During the Soviet era, Moscow managed to hold the lid on a pressure-cooker of clanbased tensions that had existed long before Russian intervention. Tajikistan’s various factions – Leninabadis from the north, Kulyabis from the south and their hostile neighbours from Kurgan-Tyube, Garmis from the east, and Pamiris from the mountainous province of Gorno Badakhshan (Gorno Badakhshan Autonomous Oblast, GBAO, or simply Badakhshan) – had all been kept in line under Soviet rule. When independence came, the lid blew off. Civil war ensued and the clan struggles claimed around 60,000 lives and made refugees of over half a million.
As a way out of the internecine conflict, Emomali Rakhmonov (now known as Rakhmon), the former communist boss of Kulyab district, was chosen to front the government. The Kulyabis fought their way to power with a scorched-earth policy against their Islamic-leaning rivals from the Garm Valley and Kurgan-Tyube. Rakhmanov was sworn in as president after a disputed election and an all-out push from Kulyabi and Leninabad forces to get him into office. Kulyabi forces, led by Sanjak Safarov (who had previously spent 23 years in prison for murder), then embarked on an orgy of ethnic cleansing. Anyone found in Dushanbe with a Badakhshan or Khatlon ID card was shot on the spot.

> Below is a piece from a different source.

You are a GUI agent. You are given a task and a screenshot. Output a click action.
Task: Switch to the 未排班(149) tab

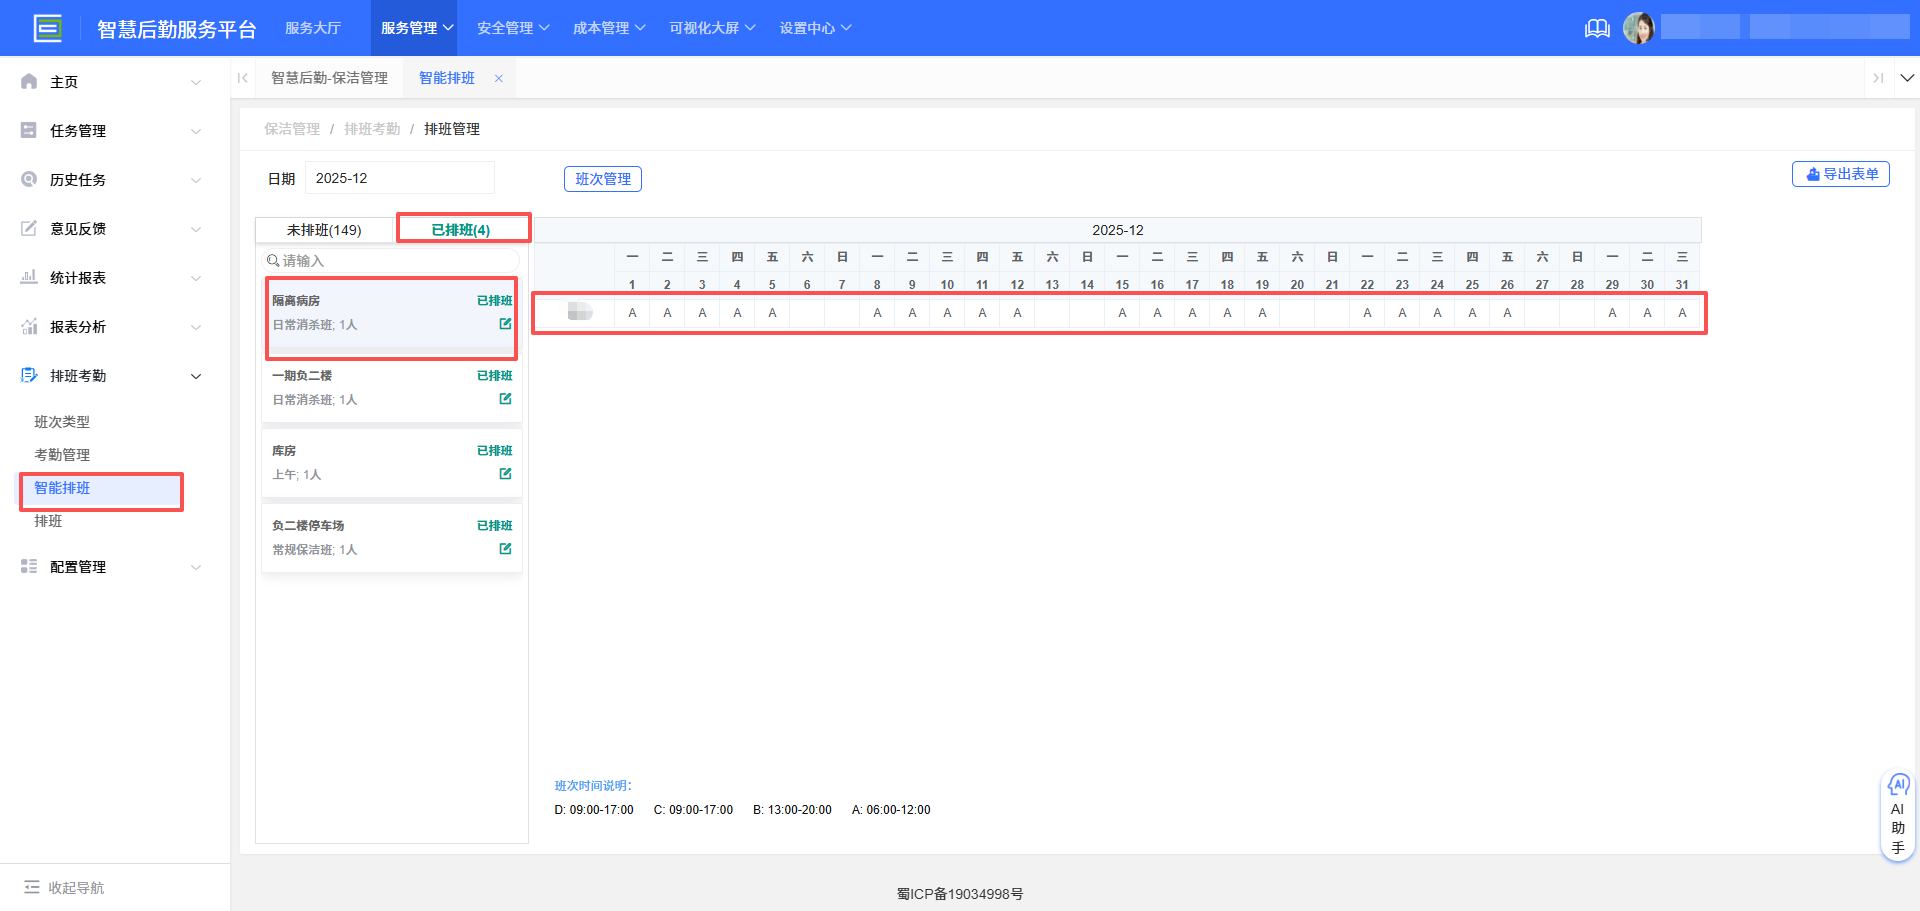(x=324, y=229)
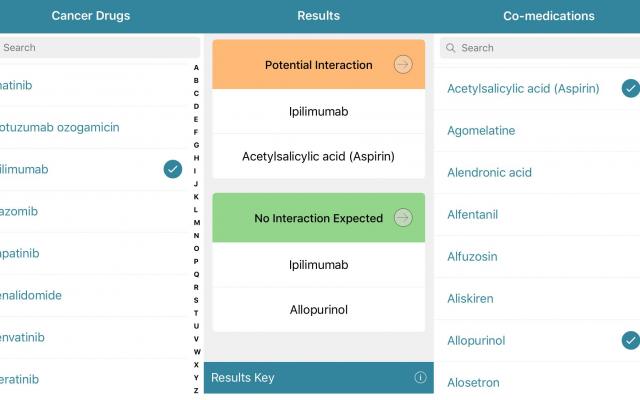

The November 1992 elections did nothing to resolve the conflict (the opposition in exile refused to take part in the vote) and the Islamic opposition continued the war from bases in the Karategin region and Afghanistan, echoing the basmachi campaigns of 70 years earlier. An economic blockade of Badakhshan led to severe famine in the Pamirs during 1992 and ’93. Rakhmanov was propped up by Russian forces, which had been drawn into the conflict as de facto protectors of the Kulyab regime.
Russian troops controlled some 50 military posts along the Afghan border. ‘Everyone must realise’, Boris Yeltsin said in a 1993 pronouncement, ‘that this is effectively Russia’s border, not Tajikistan’s.’ Russia’s (and later Uzbekistan’s) fear was that if Tajikistan fell to Islamic rebels, Uzbekistan would be next. In late 1994 a second presidential election was held, in which Rakhmanov romped to victory. This surprised no one, as he was the only candidate.